Failed Machine Learning (FML)
Overview
Failed Machine Learning (FML) is a project that curates a comprehensive list of high-profile examples where machine learning (ML) applications have not met their intended expectations. While machine learning holds vast potential to revolutionize industries, these case studies offer valuable insights into the common pitfalls that can occur during implementation. The intent is to learn from these failures to improve future ML applications.
Categories of Failure
FML categorizes these examples into various domains, each facing its unique challenges:
Classic Machine Learning
- Amazon AI Recruitment System: An automated hiring tool that exhibited gender bias against female candidates.
- Genderify: A gender identification tool that failed due to inherent biases and inaccuracies.
- Scientific Paper Reviews: Princeton University found significant errors in scientific papers using ML, highlighting a reproducibility crisis.
- COVID-19 Models: Predictive models for COVID-19 diagnosis were inaccurate and unfit for clinical use.
- Bias in Algorithms: Examples include COMPAS, which showed racial bias in recidivism predictions, and algorithms in child welfare that disproportionately targeted Black families.
- Racial Bias in Healthcare: An algorithm predicting healthcare needs exhibited significant racial bias, underestimating the severity of illness in Black patients.
- Apple Card's Gender Discrimination: Investigated for offering biased credit lines based on gender.
Computer Vision
- Football Camera Confusion: AI mistook a bald head for a football during live streaming.
- Amazon Rekognition: Facial recognition errors, including inaccurate and biased identification.
- Traffic Camera Error: Mistaking a poster for a jaywalker in a facial recognition system.
Forecasting
- Google Flu Trends: Inaccurate predictions of flu prevalence using search data.
- Zillow's Pricing Algorithms: Resulted in financial losses due to incorrect property valuations.
- AI Hedge Funds: Automated trading systems that led to financial failures.
Image Generation
- Bias in AI Image Generation: AI tools altered characteristics in images, often reflecting racial and gender biases.
Natural Language Processing
- Microsoft Tay: A chatbot that quickly started posting offensive content.
- Medical Advice Failures: Including chatbots providing harmful advice or unable to distinguish fact from fiction.
Recommendation Systems
- IBM Watson Health: Offered incorrect treatment recommendations for cancer, highlighting safety concerns.
- Netflix Challenge: The winning algorithm of Netflix's challenge wasn’t feasible enough for practical usage despite its improved recommendations.
Lessons Learned
FML serves as a crucial reminder of the complexities and ethical considerations inherent in building and deploying machine learning systems.
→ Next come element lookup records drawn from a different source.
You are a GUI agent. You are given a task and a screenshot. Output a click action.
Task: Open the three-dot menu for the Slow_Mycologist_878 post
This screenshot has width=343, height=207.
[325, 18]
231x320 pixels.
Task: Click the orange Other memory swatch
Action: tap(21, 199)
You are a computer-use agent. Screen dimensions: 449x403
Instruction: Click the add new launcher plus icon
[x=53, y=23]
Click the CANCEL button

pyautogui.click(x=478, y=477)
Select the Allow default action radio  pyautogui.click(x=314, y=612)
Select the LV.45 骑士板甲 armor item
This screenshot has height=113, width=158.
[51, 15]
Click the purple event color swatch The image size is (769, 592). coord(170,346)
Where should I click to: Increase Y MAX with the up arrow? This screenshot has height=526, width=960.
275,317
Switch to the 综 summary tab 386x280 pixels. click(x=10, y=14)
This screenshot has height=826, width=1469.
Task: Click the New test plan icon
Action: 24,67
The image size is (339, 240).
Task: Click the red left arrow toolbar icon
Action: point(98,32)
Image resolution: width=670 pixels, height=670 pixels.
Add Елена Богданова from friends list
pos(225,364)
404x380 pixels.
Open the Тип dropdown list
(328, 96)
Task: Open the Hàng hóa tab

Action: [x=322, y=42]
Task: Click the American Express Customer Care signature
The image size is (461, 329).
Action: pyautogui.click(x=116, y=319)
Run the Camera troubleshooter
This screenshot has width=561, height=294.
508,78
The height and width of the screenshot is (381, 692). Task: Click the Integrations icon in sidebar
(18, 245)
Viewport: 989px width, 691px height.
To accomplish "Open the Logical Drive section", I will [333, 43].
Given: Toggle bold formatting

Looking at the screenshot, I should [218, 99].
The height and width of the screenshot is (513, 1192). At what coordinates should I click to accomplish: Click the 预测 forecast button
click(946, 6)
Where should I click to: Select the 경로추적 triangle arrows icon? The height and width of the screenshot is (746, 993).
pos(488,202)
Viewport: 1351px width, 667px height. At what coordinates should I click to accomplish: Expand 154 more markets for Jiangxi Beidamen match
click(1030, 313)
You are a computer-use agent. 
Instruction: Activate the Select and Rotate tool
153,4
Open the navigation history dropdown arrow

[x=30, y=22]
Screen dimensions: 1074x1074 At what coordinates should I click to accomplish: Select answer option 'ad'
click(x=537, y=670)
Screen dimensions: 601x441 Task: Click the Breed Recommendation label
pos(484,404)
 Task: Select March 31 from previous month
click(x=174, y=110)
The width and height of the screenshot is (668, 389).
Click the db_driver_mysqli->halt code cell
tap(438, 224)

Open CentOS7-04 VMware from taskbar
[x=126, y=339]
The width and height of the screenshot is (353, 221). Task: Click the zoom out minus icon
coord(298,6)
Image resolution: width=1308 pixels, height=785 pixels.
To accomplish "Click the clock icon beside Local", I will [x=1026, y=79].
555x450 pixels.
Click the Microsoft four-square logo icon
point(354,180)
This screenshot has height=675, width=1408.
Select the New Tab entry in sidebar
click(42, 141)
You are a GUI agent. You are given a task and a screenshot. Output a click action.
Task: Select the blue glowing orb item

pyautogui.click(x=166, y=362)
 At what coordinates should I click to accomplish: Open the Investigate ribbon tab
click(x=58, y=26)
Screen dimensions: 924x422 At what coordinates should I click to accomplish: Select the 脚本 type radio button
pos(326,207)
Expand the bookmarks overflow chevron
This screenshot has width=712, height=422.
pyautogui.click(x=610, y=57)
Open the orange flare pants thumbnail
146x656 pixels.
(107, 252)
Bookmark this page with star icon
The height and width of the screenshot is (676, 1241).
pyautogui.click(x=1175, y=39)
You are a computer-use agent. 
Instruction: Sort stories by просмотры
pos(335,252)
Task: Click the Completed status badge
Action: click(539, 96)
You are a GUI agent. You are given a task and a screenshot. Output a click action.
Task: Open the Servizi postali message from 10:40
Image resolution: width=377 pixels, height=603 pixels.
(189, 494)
Common themes include algorithmic bias, data privacy issues, transparency lapses, and the significant impact of seemingly minor errors once systems are deployed in real-world settings.
Conclusion
In understanding these examples of failure, industry practitioners and researchers can address potential challenges more effectively, fostering the development of robust, fair, and efficient machine learning applications. Through detailed examination of these case studies, FML not only acknowledges the discrepancies but also champions the courage to learn and improve continuously, as emphasized by Winston Churchill’s words on success and failure.